Selim akciğer tümörlerinin tedavi yöntemleri nedir ?
Ameliyat öncesi selim ve habis tümörler arasında bir ayrım yapılmasına imkân olmadığından selim ve habis tümörlere aynı ameliyat usulleri tatbik edilmektedir.
Akciğer kanseri fazla rastlanan bir durum mudur ?
Evet, özellikle erkeklerde en çok görülen kanser türüdür.
Sigara kullananların kullanmayanlardan fazla akciğer kanseri olma ihtimali var mıdır ?
Şüphesiz evet. Fazla sigara kullananların, kullanmayanlara oranla akciğer kanseri olma ihtimalleri on misli fazla olarak kabul edilmektedir.
Akciğer kanserinin erken görülen belirtileri hangileridir ?
a.İnatçı öksürük.
b.Göğüste sancı.
c.Kan tükürülmesi.
d.Röntgen filmi çekilince akciğerde bir gölgenin belirmesi.
Bir kişide akciğer kanserinin gelişmekte olduğu nasıl anlaşılabilir ?
En iyi usul yılda bir kez göğüs röntgeninin alınmasıdır.
Akciğer kanserinin tedavisi nasıl yapılır ?
Ciğerin hastalanmış kısmının ameliyat usulüyle alınması (lobektomi) veya ciğerin bütünüyle alınması (pnömoektomi)
Akciğerden bir lop ameliyat yoluyla alınmışsa hasta normal şekilde nefes alabilir mi ?
Evet.

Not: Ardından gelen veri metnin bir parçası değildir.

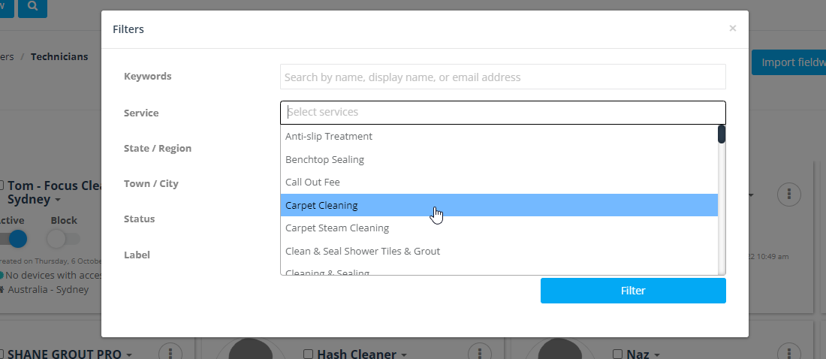Image resolution: width=826 pixels, height=359 pixels.
Task: Close the Filters dialog with X
Action: pyautogui.click(x=732, y=29)
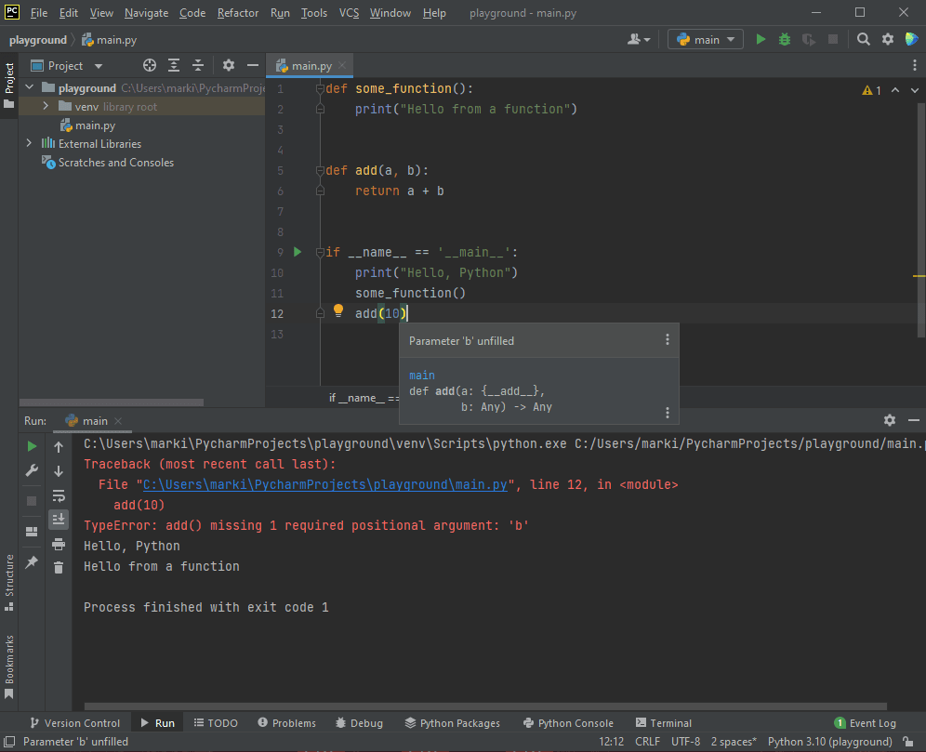
Task: Expand the venv folder in project tree
Action: pos(45,107)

Ancak yorucu fizikî hareket yapma imkânları azalır.
Bir hasta bütün bir akciğerinin alınmasından (pnömonektomi) sonra rahat nefes alıp normal bir hayat sürdürebilir mi ?
Bu gibi hastalar fazla fizikî hareketler yapmaktan kaçınmalıdırlar. Ancak bunun ötesinde normal bir hayatları olabilir. Kendilerini fazla yormadıkları takdirde nefes alma imkânları normal olur.
Bir akciğerin bir kısmı veya bütün bir akciğer ameliyatla alındığı takdirde göğüs boşluğunun boşalan kısmı nasıl dolar ?
Göğüs duvarı çökmeye yüz tutunca diyafram göğüs içerisinde yükselir ve boş kalan kısım bağ dokusu ile dolar.
Göğüs boşluğuna veya akciğerlere yapılan ameliyatlarda yara izleri çok çirkinleştirici mi olur ?
Göğüsün arkasından önüne uzanan 30 ilâ 35 santim uzunluğunda bir .yara izi kalır. Ancak bu iz genellikle iyileşir ve görünürde yalnız incecik bir çizgi belirtisi kalır.
Bir akciğerden bir lop veya bütün bir akciğer alındığı zaman göğüs boşluğunun şekli bozulur mu ?
Hayır. Böyle bir hasta giyinik olduğu vakit böyle bir ameliyat geçirmiş olduğu katiyen belli olmaz.
Torakoplasti (birçok kaburga kemiklerinin ameliyat yoluyla alınması) ameliyatından sonra göğüs boşluğunda şekil bozukluğu olur mu ?
Hayır. Böyle bir şekil bozukluğu ancak hasta soyunuk olduğu zaman göze çarpar.
Göğüs ameliyatlarında anestezinin rolü önemli midir ?
Evet. Usta bir anestezistin bu gibi ameliyatlarda görevlendirilmesi şarttır.
Bir akciğerin veya bir akciğerin bir kısmının ameliyatla alınması için ne kadar süre hastanede kalınması gereklidir ?
Yaklaşık iki hafta.
Böyle büyük bir ameliyattan sonra hastalar yataktan kaç gün sonra kalkabilirler ?
İki veya üç gün içerisinde.
Aşağıda gösterilen hastalıklarda ameliyattan sonra tamamen iyileşme şansları nedir ?
a.Verem: Mükemmel. Ameliyat olanların büyük çoğunluğu iyileşmektedir.
b.Akciğer kistleri: Mükemmel. Yaklaşık bütün vakalar tam olarak tedavi edilir.
c.Akciğer tümörleri: Selim tümörlerde tamamen iyileşmek imkânları mükemmel olarak kabul edilmektedir. Erken teşhis ve gelişen ameliyat teknikleri sayesinde akciğer kanseri ameliyatlarında da iyileşen hastaların, oranı çok artmıştır.